Return exactly the span that opens with the line containing "Image resolution: width=856" and closes with the final line of the records, both included.

**Collected data**
##########

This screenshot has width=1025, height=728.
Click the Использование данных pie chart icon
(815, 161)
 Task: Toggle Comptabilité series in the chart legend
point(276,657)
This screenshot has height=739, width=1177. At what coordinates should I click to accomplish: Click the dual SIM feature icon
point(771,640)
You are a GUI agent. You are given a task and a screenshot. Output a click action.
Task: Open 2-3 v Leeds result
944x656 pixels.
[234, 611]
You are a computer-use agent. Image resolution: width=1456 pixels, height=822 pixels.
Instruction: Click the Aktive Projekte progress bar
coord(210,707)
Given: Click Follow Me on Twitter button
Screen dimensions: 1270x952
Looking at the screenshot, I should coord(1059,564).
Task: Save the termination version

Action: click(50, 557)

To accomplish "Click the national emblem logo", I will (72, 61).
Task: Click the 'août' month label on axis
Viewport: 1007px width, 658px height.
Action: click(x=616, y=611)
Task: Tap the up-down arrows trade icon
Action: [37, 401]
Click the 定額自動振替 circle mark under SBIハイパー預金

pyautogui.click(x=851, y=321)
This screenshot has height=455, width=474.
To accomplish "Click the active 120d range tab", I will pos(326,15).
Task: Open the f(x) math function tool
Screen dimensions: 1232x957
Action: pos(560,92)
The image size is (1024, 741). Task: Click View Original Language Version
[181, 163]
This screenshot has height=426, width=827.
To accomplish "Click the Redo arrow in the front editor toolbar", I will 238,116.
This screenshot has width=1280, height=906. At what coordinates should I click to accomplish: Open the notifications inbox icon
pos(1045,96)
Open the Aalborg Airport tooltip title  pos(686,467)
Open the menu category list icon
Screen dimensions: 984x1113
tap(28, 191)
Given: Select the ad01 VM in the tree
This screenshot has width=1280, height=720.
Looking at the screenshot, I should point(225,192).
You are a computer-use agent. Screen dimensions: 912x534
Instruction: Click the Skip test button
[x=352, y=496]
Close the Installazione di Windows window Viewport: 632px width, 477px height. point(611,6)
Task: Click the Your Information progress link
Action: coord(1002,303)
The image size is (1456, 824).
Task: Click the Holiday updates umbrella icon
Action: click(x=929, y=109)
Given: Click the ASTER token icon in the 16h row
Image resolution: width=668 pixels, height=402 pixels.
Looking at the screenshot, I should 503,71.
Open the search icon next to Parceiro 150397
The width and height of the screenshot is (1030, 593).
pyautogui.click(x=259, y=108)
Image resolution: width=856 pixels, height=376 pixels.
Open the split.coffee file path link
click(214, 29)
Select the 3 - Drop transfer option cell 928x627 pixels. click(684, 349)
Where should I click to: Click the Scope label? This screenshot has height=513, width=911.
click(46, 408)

##########

**Answer for this exercise**
Image resolution: width=856 pixels, height=376 pixels.
Open the split.coffee file path link
click(214, 29)
Select the 3 - Drop transfer option cell 928x627 pixels. click(684, 349)
Where should I click to: Click the Scope label? This screenshot has height=513, width=911.
click(46, 408)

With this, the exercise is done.